Service Review
Once your organization is consistently conducting On-Call Reviews, that data can be used to conduct Service Reviews at the department or division level. These reviews are an opportunity for management to spot trends and make necessary course corrections before negative impacts become broader and potentially more damaging.
The purpose of this review is to understand which technical services are impacting the business. It seeks to understand not only where impact comes from, but also the type and scope of impact on the business. With that knowledge, management can then focus investment into technical service reliability and process improvements that create better business outcomes.
Cadence#
Unlike On-Call Reviews, there is no typical calendar event that creates a logical opportunity to have a Service Review meeting. But most organizations conduct Service Reviews on a monthly cadence.

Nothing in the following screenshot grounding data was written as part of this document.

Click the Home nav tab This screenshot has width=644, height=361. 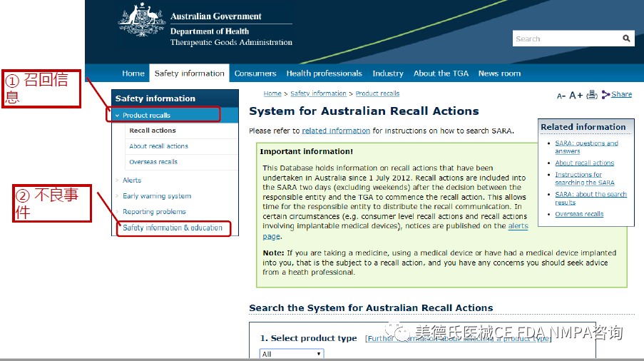click(x=133, y=73)
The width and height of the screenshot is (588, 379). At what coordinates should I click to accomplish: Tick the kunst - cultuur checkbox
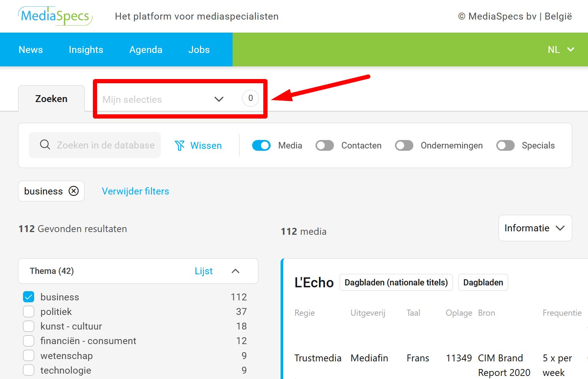(x=29, y=326)
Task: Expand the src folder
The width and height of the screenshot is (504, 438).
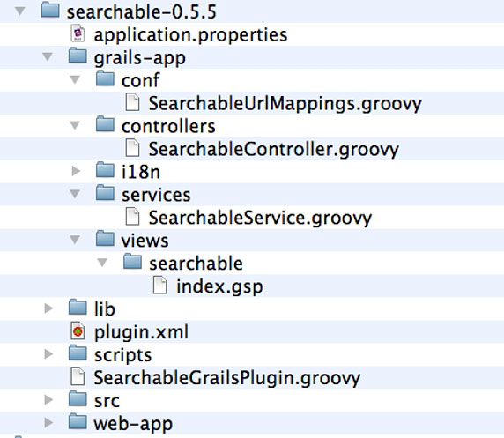Action: coord(48,399)
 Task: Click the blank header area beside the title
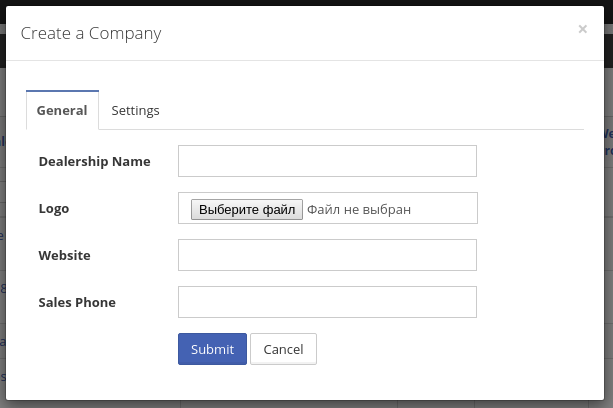[x=370, y=33]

A monthly cadence allows enough time for any changes or improvements to processes and tooling that were identified in previous meetings to be implemented and take effect in a quantifiable way. That cadence also offers an opportunity to make adjustments before issues become too severe, yet is still respectful of the time investment being made by all of the people involved.
Scope#
Service Reviews should be conducted for whole divisions or departments. For a large organization, this may mean one Service Review for all the teams responsible for a specific product or line of business. For medium-sized organizations, this could mean one review for the Product Engineering division, another for the IT department, and a third for the Operations division. For smaller companies, a single review may cover all teams in the organization involved with developing and delivering digital products. Regardless of the size of your organization, the scope of Service Reviews should cover the operations of services owned by multiple teams.

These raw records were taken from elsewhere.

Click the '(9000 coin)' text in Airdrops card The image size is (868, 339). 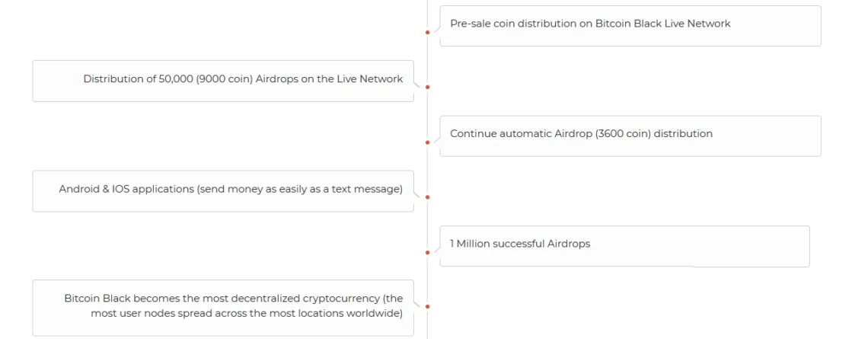pyautogui.click(x=224, y=78)
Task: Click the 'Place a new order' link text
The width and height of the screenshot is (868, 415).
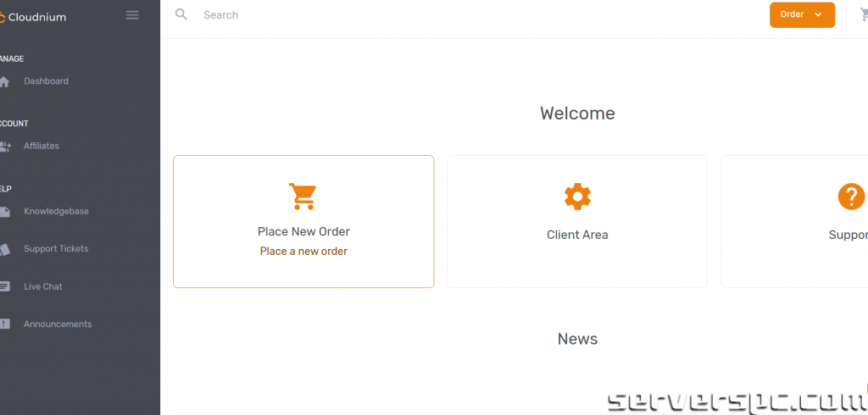Action: (303, 252)
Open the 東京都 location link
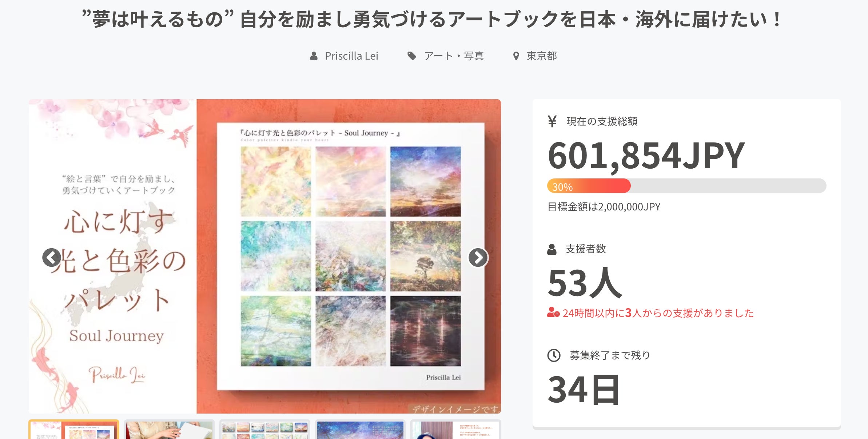 [x=542, y=56]
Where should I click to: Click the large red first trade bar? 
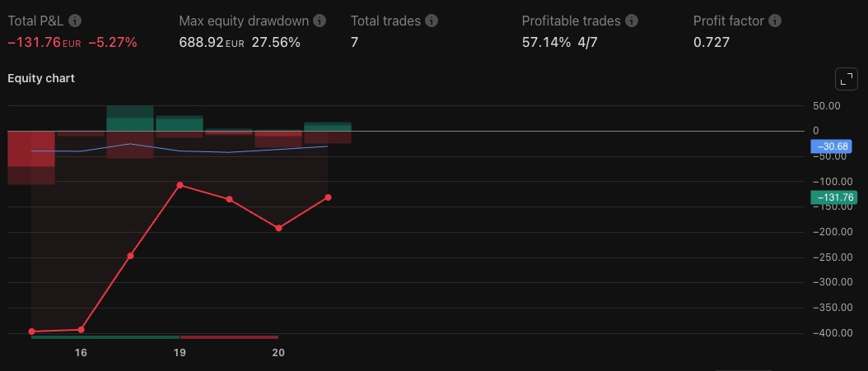[x=31, y=152]
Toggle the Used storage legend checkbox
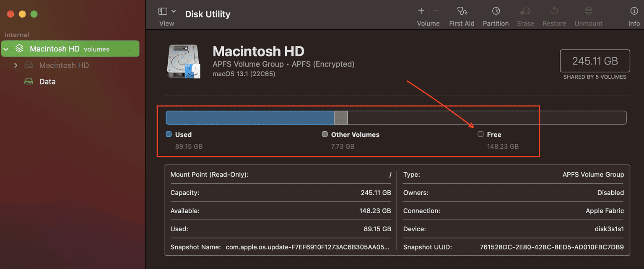The width and height of the screenshot is (644, 269). tap(169, 134)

The metrics and discussion at the meeting should include all technical services owned by teams that roll up to the group (or division or department) running the review meeting. If there are downstream dependencies on the services owned by the teams in question, those services should also be part of the scope of this meeting.
Similar to On-Call Reviews, each Service Review should cover the time period since the last meeting (ideally one month).
Meeting Owner and Attendees#
This review is typically organized and led by a departmental or divisional leader, usually a Director or Vice President of Engineering, IT, or Operations. Driving this meeting from the senior management level not only ensures participation, it offers a commitment by senior management to take action and follow through with changes to investments into service operations.
At small and medium-sized organizations, the review meeting is called, set up, and run by the department/division head themselves. They are typically supported by any data analysts, program managers, or administrative assistants relevant to their projects. At larger organizations, the Service Review may be sponsored by the Office of the CIO or Office of the CTO, with program managers from those offices running or assisting in the running of these reviews with each department or division.
The meeting should be attended by all the functional leads and/or direct reports of the department, division, or organization leader that owns the scope of teams and services to be covered in the meeting. These are usually other Vice Presidents, Directors, and Senior Managers of Engineering, IT, and Operations. It is rare for engineering managers to attend this meeting, except in organizations where there are not multiple layers of leadership in Engineering, IT, and/or Operations. On-call responders do not need to be part of this meeting.
Metrics#
As the name implies, for the Service Review, you’ll look at metrics primarily through the service lens. In addition to incident metrics through the lens of services, the metrics you’ll use here begin to point more directly to customer impact, through service availability.
Similar to the On-Call Review, you may not be able to easily pull all these metrics at first, and you may have different metrics you find valuable. Use what you have and what you can gather as a way to get started. The most important thing is that you get started.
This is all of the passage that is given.